Date: 05/26/2005 at 01:09:58
From: Pun
Subject: Car acceleration Newton laws

When a car accelerates, what external force is acting on it?  When a
person sits in the car, why does he feel "backwards movements" on him?
My teacher said it's something to do with inertia of the body and
Newton's Law 1 and Newton's Law 3.  Do you feel a forward or backwards
movement first?

Can you explain every single aspect when the car accelerates until 
the person is moving in the same state of motion as the car?



Date: 05/26/2005 at 08:30:30
From: Doctor Rick
Subject: Re: Car acceleration Newton laws

Hi, Pun.

When a car accelerates, it is because the road is pushing it forward!
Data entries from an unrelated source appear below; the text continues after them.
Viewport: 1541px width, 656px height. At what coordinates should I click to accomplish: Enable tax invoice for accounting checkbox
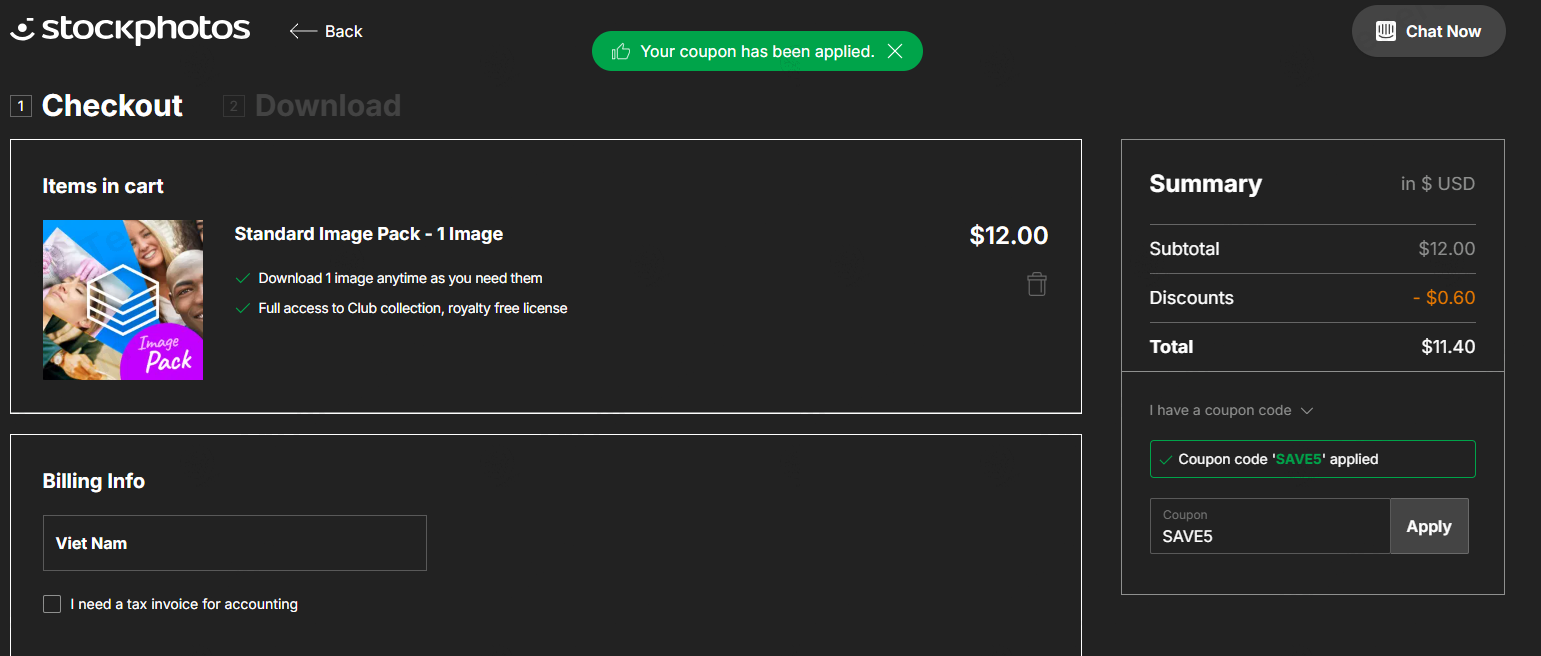click(52, 604)
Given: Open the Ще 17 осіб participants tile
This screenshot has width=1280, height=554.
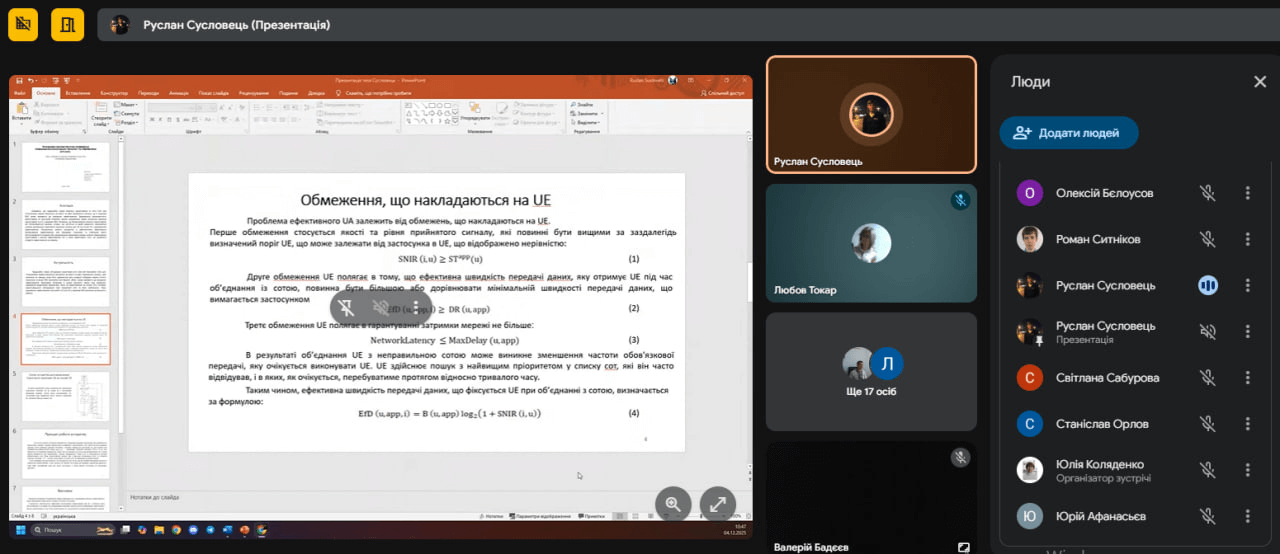Looking at the screenshot, I should (871, 372).
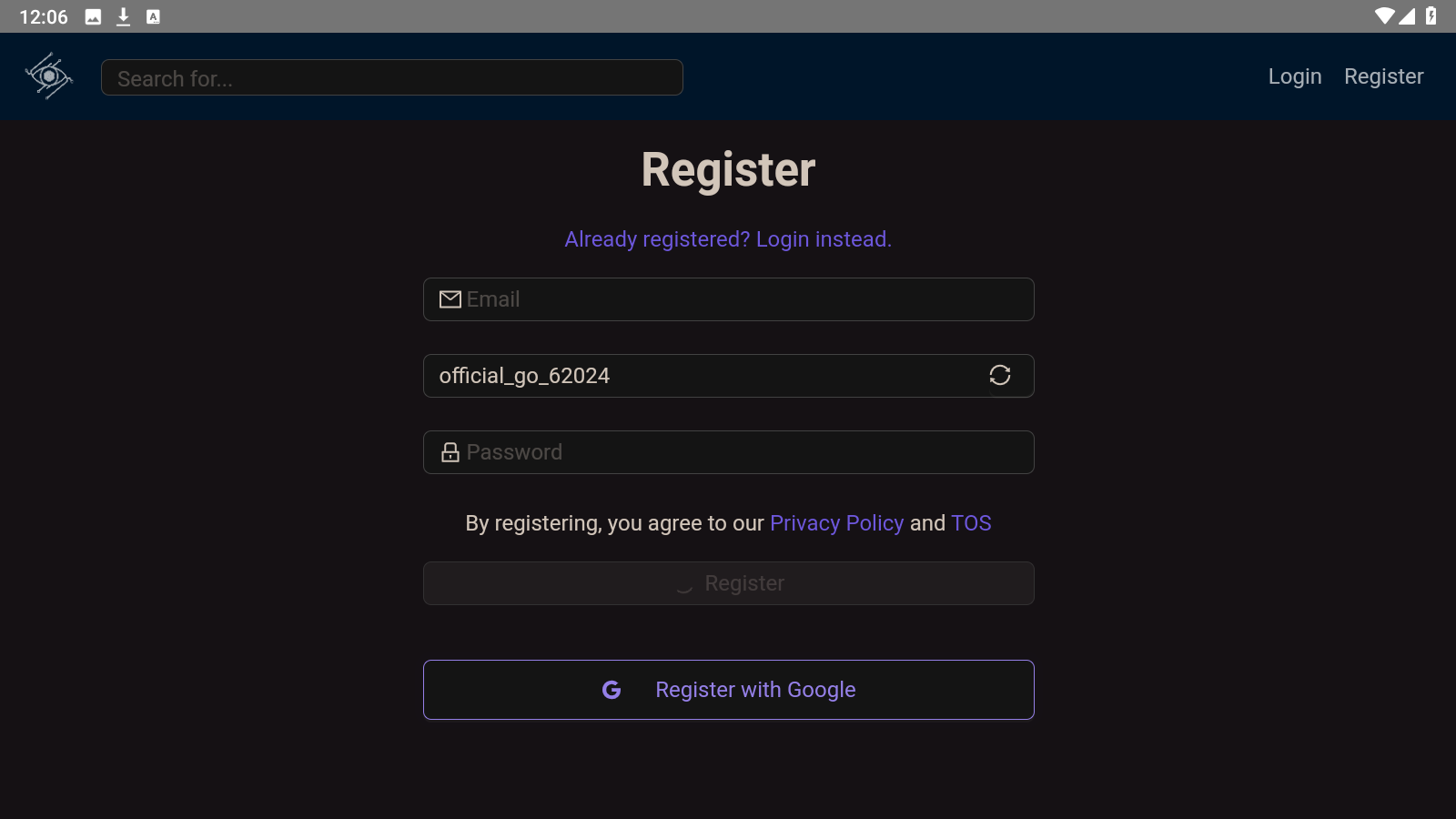Tap the Wi-Fi signal icon in status bar
1456x819 pixels.
pos(1384,16)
Here's a little more detail.  The car's engine turns the wheels.  When 
the tire turns at a constant rate, the point at the bottom of the tire 
is stationary for a moment; the wheel acts like a lever with the 
fulcrum at the bottom, because friction of the tire against the road 
keeps it from slipping.  The axle, at the center of the wheel, moves 
at the speed of the car; the point at the top of the wheel moves twice 
as fast.

When the car is accelerating, the wheels undergo angular or rotational 
acceleration: they turn faster and faster.  This is accomplished by 
angular force (called torque) exerted by the engine on the axle.  At 
the bottom of the tire, this torque takes the form of a force acting 
backward, pushing against the road.  But as long as the tire is not 
slipping (skidding), the point at the bottom of the tire continues to 
be stationary: it is not accelerating.  By Newton's first law, it is 
"an object at rest and staying at rest" and this is only possible if 
the net force on it is zero.

The axle is exerting a force on that point, pushing backward against 
the road.  In order for the net force to be zero, there must be 
another force of equal magnitude, pushing forward on the point at the 
bottom of the tire.  This force is exerted by the road; it is Newton's 
third law "equal and opposite" reaction force.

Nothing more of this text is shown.